Huh! Defending British interests my arse.
True, there was no way that any British Prime Minister would have signed that treaty/treaty amendment (delete appropriate description). However no British Prime Minister would have willingly negotiated that treaty, which involves amongst other things the placing of the Eurozone members within a very tight financial straight-jacket. No British Prime Minister would have flounced out of talks on the miniscule issue of regulation of the banking sector – not as has been claimed in some sections the issue of the “Tobin Tax”. In short, Cameron did not show the necessary behaviours befitting a British Prime Minister, putting the interests of his paymasters in the City before the country.
However, what I want to focus on is not the treaty, but our dear leader’s negotiating skills. Does anyone else think that they were… seriously lacking? As 5 Live’s sport’s “discussion” show “Fighting Talk” pointed out, this is the second time in a year that Cameron has arrived at a conference, made his point and seen things go against him. Last December, he flew to Switzerland to lobby for England to host the World Cup in 2018, only to see the Russians win the bid, with 1 solitary vote backing the English bid – 2 less than the English FA calculated that they had in the bag before the last representations.
This time, Cameron left Belgium with 26 countries going ahead with the treaty amendment, leaving the UK behind. As Milliband the Younger put it, it’s not a veto when the thing you are aiming to stop goes ahead… that’s called losing. When attending the press conferences post treaty, you could see the thought processes of Merkel and Sarkosy going on behind their eyes – arrogant stupid British probably being top of those thought processes. Stupid though is probably being too kind a description for Cameron – they guy who has thrown away 40 years of negotiating positions in one fell swoop.
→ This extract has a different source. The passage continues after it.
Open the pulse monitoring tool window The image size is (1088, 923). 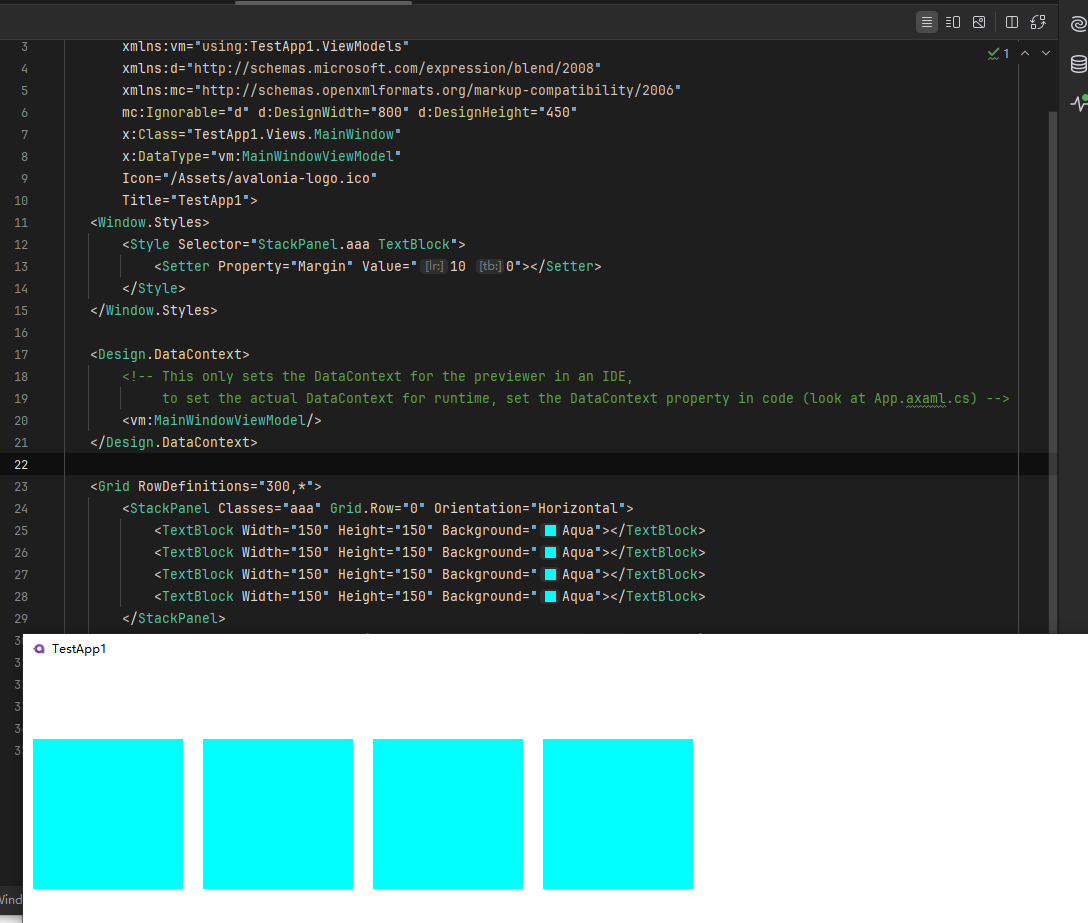tap(1078, 102)
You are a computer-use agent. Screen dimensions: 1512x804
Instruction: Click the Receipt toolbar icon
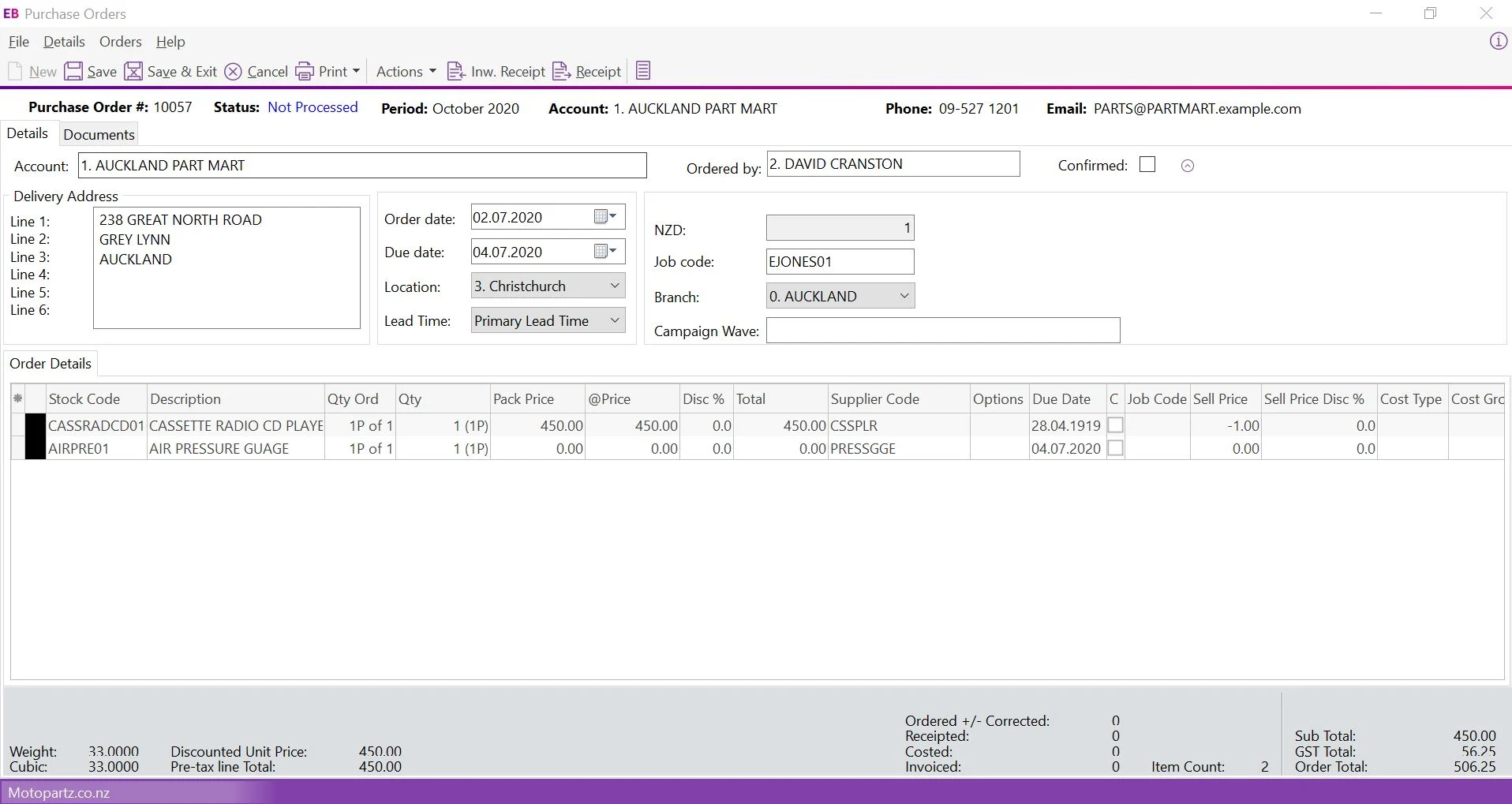pos(587,71)
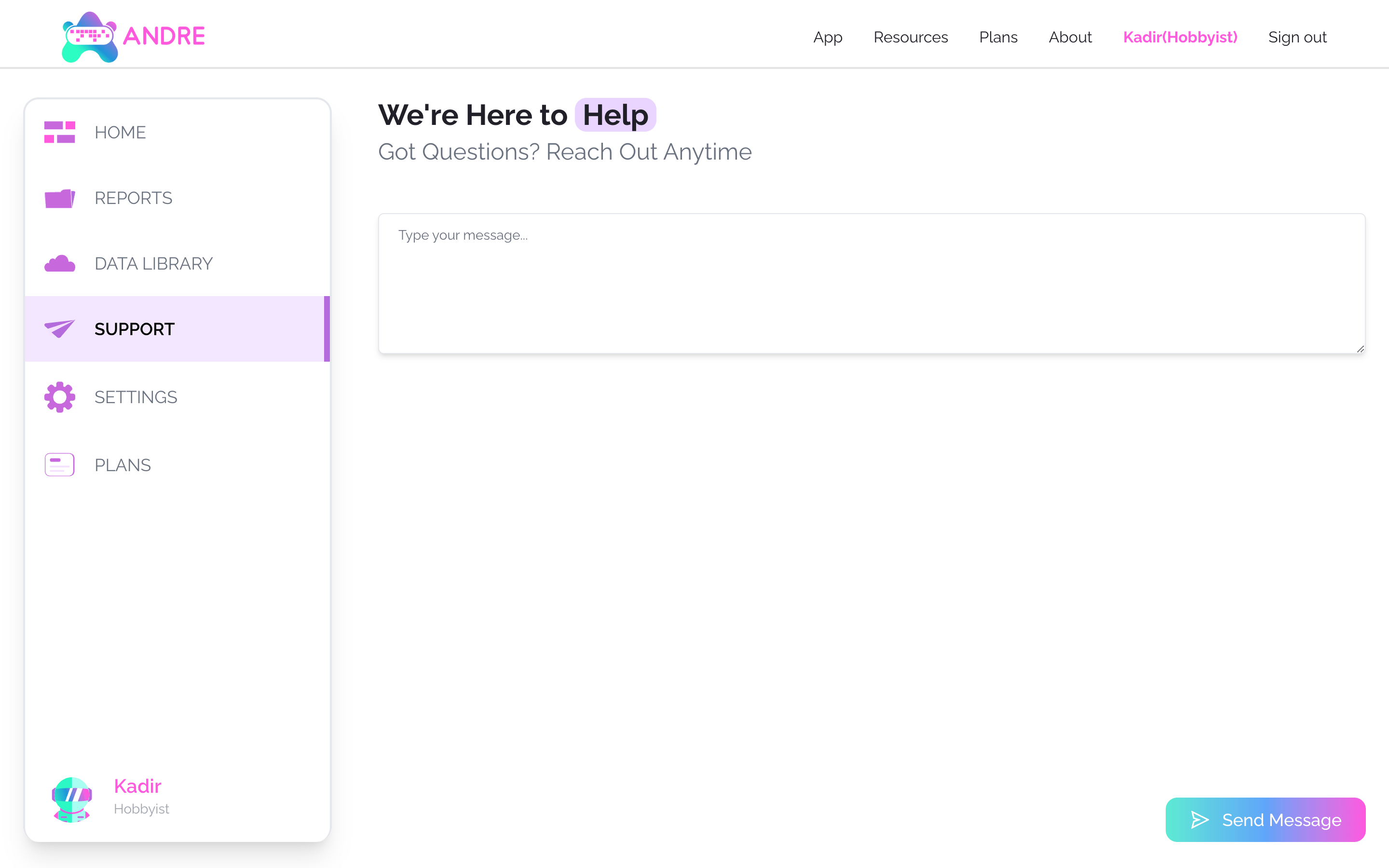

Cameron is probably too stupid to have even thought about the full consequences of what happened on Friday – beginning with what impact his decision will have in keeping the union itself together.
The boast, made by Labour politicians, that part of the union dividend is a influence on the EU via the UK has been shot to pieces by Cameron’s actions. Writing in the Sunday Herald, Iain McWhirter hypothesised that the EU, possibly as an act of revenge would offer enhanced terms to an independent Scotland – just as they would get shot of the problem English. All this is very interesting – the only truth of the matter is that at a stroke one of the key arguments for staying in the union has vanished overnight. If Salmond were to clarify that an Independent Scotland would only enter the EU after a referendum, it would be doubtful even then that Cameron would recognise how much of a precarious position this union is now in.
There is a worrying trend building up with Cameron appearing at conferences and events and coming away with nothing like what was expected. Brown, Blair, Major or Thatcher would not have gone to that meeting and flounced out so spectacularly at 5am. Whatever you think of them, they would have gained some sort of quid pro quo before agreeing the treaty – or suggested key amendments making it a different treaty. Unlike his immediate predecessors, Cameron just does not give the impression of knowing how to get what he wants – just on how to spin this situation (which is about the only thing he has done “right”).
On Friday morning, Cameron looked every inch a political lightweight let loose in the heavyweight circuit – with disastrous consequences. Only like everything else at the moment – it will be us that pick up the pieces.